*Given records:*
····················
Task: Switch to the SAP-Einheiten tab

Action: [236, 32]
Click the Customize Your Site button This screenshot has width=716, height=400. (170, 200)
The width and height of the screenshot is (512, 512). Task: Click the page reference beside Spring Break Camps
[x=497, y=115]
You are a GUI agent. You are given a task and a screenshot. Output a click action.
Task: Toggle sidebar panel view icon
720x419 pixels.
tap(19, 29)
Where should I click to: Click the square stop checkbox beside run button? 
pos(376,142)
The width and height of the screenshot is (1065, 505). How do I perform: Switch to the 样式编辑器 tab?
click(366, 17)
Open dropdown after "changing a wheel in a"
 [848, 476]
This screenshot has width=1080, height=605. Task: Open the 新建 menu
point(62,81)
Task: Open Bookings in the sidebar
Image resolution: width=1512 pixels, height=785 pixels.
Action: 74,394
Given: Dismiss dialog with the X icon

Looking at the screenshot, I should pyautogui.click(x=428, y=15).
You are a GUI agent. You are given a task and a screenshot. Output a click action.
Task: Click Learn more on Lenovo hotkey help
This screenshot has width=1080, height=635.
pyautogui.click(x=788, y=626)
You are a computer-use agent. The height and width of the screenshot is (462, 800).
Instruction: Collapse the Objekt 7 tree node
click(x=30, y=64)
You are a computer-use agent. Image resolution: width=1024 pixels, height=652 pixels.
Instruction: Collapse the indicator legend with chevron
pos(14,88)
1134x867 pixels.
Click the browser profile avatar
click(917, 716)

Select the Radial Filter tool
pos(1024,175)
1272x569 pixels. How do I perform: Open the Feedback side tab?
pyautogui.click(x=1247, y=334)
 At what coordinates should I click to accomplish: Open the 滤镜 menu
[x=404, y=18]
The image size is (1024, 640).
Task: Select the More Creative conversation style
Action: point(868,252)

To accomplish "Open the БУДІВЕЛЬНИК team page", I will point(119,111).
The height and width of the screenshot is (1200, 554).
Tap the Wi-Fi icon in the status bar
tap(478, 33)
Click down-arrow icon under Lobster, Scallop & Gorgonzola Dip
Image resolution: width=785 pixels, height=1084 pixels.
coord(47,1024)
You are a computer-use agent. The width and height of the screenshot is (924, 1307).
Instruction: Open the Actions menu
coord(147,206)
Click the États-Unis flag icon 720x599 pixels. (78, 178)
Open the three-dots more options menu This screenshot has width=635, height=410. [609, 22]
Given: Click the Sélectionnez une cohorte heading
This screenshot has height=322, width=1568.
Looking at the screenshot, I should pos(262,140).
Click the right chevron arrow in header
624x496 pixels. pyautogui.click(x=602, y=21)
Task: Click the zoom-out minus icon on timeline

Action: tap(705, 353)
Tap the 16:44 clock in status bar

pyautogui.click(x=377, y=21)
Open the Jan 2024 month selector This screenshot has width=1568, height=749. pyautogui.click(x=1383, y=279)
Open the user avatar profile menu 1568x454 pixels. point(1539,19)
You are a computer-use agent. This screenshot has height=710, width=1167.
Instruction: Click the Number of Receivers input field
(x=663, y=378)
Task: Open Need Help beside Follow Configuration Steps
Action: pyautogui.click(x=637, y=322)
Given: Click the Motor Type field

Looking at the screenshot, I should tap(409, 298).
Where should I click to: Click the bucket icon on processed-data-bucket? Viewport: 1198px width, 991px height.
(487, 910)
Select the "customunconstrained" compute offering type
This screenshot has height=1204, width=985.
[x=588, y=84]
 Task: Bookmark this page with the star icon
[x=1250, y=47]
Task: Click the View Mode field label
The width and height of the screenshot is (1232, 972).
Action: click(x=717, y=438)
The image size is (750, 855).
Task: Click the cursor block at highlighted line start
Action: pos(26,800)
····················
Repeat every line of the material exactly as given.

Task: Switch to the SAP-Einheiten tab

Action: [236, 32]
Click the Customize Your Site button This screenshot has width=716, height=400. (170, 200)
The width and height of the screenshot is (512, 512). Task: Click the page reference beside Spring Break Camps
[x=497, y=115]
You are a GUI agent. You are given a task and a screenshot. Output a click action.
Task: Toggle sidebar panel view icon
720x419 pixels.
tap(19, 29)
Where should I click to: Click the square stop checkbox beside run button? 
pos(376,142)
The width and height of the screenshot is (1065, 505). How do I perform: Switch to the 样式编辑器 tab?
click(366, 17)
Open dropdown after "changing a wheel in a"
 [848, 476]
This screenshot has width=1080, height=605. Task: Open the 新建 menu
point(62,81)
Task: Open Bookings in the sidebar
Image resolution: width=1512 pixels, height=785 pixels.
Action: 74,394
Given: Dismiss dialog with the X icon

Looking at the screenshot, I should pyautogui.click(x=428, y=15).
You are a GUI agent. You are given a task and a screenshot. Output a click action.
Task: Click Learn more on Lenovo hotkey help
This screenshot has width=1080, height=635.
pyautogui.click(x=788, y=626)
You are a computer-use agent. The height and width of the screenshot is (462, 800).
Instruction: Collapse the Objekt 7 tree node
click(x=30, y=64)
You are a computer-use agent. Image resolution: width=1024 pixels, height=652 pixels.
Instruction: Collapse the indicator legend with chevron
pos(14,88)
1134x867 pixels.
Click the browser profile avatar
click(917, 716)

Select the Radial Filter tool
pos(1024,175)
1272x569 pixels. How do I perform: Open the Feedback side tab?
pyautogui.click(x=1247, y=334)
 At what coordinates should I click to accomplish: Open the 滤镜 menu
[x=404, y=18]
The image size is (1024, 640).
Task: Select the More Creative conversation style
Action: point(868,252)

To accomplish "Open the БУДІВЕЛЬНИК team page", I will point(119,111).
The height and width of the screenshot is (1200, 554).
Tap the Wi-Fi icon in the status bar
tap(478, 33)
Click down-arrow icon under Lobster, Scallop & Gorgonzola Dip
Image resolution: width=785 pixels, height=1084 pixels.
coord(47,1024)
You are a computer-use agent. The width and height of the screenshot is (924, 1307).
Instruction: Open the Actions menu
coord(147,206)
Click the États-Unis flag icon 720x599 pixels. (78, 178)
Open the three-dots more options menu This screenshot has width=635, height=410. [609, 22]
Given: Click the Sélectionnez une cohorte heading
This screenshot has height=322, width=1568.
Looking at the screenshot, I should pos(262,140).
Click the right chevron arrow in header
624x496 pixels. pyautogui.click(x=602, y=21)
Task: Click the zoom-out minus icon on timeline

Action: tap(705, 353)
Tap the 16:44 clock in status bar

pyautogui.click(x=377, y=21)
Open the Jan 2024 month selector This screenshot has width=1568, height=749. pyautogui.click(x=1383, y=279)
Open the user avatar profile menu 1568x454 pixels. point(1539,19)
You are a computer-use agent. This screenshot has height=710, width=1167.
Instruction: Click the Number of Receivers input field
(x=663, y=378)
Task: Open Need Help beside Follow Configuration Steps
Action: pyautogui.click(x=637, y=322)
Given: Click the Motor Type field

Looking at the screenshot, I should tap(409, 298).
Where should I click to: Click the bucket icon on processed-data-bucket? Viewport: 1198px width, 991px height.
(487, 910)
Select the "customunconstrained" compute offering type
This screenshot has height=1204, width=985.
[x=588, y=84]
 Task: Bookmark this page with the star icon
[x=1250, y=47]
Task: Click the View Mode field label
The width and height of the screenshot is (1232, 972).
Action: click(x=717, y=438)
The image size is (750, 855).
Task: Click the cursor block at highlighted line start
Action: pos(26,800)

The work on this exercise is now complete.